A former KPMG LLP partner pleaded guilty to charges that he plotted to get advance tips on audit inspections by a U.S. regulator.
David Britt, who led the firm’s banking and capital markets group, entered his plea to conspiracy to commit wire fraud Oct. 3 just weeks before he was to stand trial in Manhattan.
Prosecutors said Britt, 56, schemed with staff from the Public Company Accounting Oversight Board who gave KPMG a list of clients expected to be reviewed by inspectors. The firm used the information to double-check its work for those clients to avoid inspection violations, the U.S. said.
Britt told Judge Paul Oetken he shouldn’t have followed orders to use the confidential information he received from Brian Sweet, who worked for the PCAOB prior to joining KPMG.
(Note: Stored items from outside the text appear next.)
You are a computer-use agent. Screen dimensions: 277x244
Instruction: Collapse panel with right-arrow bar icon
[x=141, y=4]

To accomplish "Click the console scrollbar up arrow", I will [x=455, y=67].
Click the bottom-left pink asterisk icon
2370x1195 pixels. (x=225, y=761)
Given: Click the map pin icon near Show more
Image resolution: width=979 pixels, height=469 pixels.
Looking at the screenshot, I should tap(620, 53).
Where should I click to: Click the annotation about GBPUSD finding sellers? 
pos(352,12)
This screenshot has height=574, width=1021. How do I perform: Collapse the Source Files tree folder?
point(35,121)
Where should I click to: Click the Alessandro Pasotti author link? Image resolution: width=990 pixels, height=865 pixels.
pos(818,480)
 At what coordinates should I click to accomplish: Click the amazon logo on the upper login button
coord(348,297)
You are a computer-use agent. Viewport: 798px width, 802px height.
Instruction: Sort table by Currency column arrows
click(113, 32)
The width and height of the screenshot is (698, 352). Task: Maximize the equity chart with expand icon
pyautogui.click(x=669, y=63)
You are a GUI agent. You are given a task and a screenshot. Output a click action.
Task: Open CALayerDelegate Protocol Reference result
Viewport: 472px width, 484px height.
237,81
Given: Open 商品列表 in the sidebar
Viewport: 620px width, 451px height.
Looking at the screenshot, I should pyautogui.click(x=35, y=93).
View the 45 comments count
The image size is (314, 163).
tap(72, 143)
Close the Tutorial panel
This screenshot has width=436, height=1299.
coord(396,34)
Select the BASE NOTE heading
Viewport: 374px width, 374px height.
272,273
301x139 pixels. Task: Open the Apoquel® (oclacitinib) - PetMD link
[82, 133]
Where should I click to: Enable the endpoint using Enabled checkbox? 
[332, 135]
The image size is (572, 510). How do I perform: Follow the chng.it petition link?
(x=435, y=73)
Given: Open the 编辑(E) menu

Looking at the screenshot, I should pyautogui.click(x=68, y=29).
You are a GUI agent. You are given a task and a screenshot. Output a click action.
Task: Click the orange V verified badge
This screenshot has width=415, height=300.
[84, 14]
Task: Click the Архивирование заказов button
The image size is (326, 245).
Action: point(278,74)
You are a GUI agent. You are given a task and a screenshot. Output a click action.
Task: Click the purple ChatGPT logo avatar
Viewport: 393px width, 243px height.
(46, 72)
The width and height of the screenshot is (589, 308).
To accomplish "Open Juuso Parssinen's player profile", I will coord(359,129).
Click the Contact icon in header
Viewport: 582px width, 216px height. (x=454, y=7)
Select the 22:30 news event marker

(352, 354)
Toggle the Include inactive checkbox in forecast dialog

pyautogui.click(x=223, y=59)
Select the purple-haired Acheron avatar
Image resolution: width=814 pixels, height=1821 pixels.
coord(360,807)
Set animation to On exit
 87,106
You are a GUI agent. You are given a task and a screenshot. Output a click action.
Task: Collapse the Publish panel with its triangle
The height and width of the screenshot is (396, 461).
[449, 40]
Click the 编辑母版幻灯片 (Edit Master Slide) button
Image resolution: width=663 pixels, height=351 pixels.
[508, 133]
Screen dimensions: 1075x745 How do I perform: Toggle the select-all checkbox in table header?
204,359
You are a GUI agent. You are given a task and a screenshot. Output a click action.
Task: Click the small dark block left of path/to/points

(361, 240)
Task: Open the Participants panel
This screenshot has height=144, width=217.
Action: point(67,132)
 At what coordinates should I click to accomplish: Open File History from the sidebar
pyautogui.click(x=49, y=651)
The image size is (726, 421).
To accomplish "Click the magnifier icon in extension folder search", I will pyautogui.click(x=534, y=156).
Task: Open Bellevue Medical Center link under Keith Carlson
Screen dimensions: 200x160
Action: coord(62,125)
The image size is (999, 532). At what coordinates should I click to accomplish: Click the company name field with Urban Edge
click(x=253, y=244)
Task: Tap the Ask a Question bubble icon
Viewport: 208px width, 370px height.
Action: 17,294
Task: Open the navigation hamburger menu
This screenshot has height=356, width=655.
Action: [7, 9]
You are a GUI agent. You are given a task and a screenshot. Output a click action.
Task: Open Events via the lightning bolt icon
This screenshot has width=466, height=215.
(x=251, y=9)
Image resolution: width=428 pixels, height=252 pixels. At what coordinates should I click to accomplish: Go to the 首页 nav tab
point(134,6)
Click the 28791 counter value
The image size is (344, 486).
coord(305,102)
“I should have raised my hand as high as I could,” Britt said while expressing regret for allowing the scheme to continue. The Australia native could face deportation after serving 27 to 33 months in prison. His lawyers patted his back after hearing his immigration status was at-risk. He’s scheduled to be sentenced on May 8.
Three others pleaded guilty, including Cynthia Holder, a former PCAOB employee who was sentenced to eight months in prison.
Two fought the charges and were convicted in March. David Middendorf, the firm’s onetime national managing partner for audit quality and professional practice, was sentenced last month to a year and a day behind bars for his role in the plot to revise
KPMG’s audits. Jeffrey Wada, who was a PCAOB inspections leader, passed confidential tips about planned inspections to KPMG officials. Wada is awaiting sentencing.
KPMG agreed to pay $50 million in June to settle Securities and Exchange Commission allegations that it altered past audit work after receiving the tips of upcoming inspections.
The PCAOB, which is the main U.S. regulator of auditors and overseen by the SEC, was created after the Enron and WorldCom scandals to build confidence in how public companies report their financial results.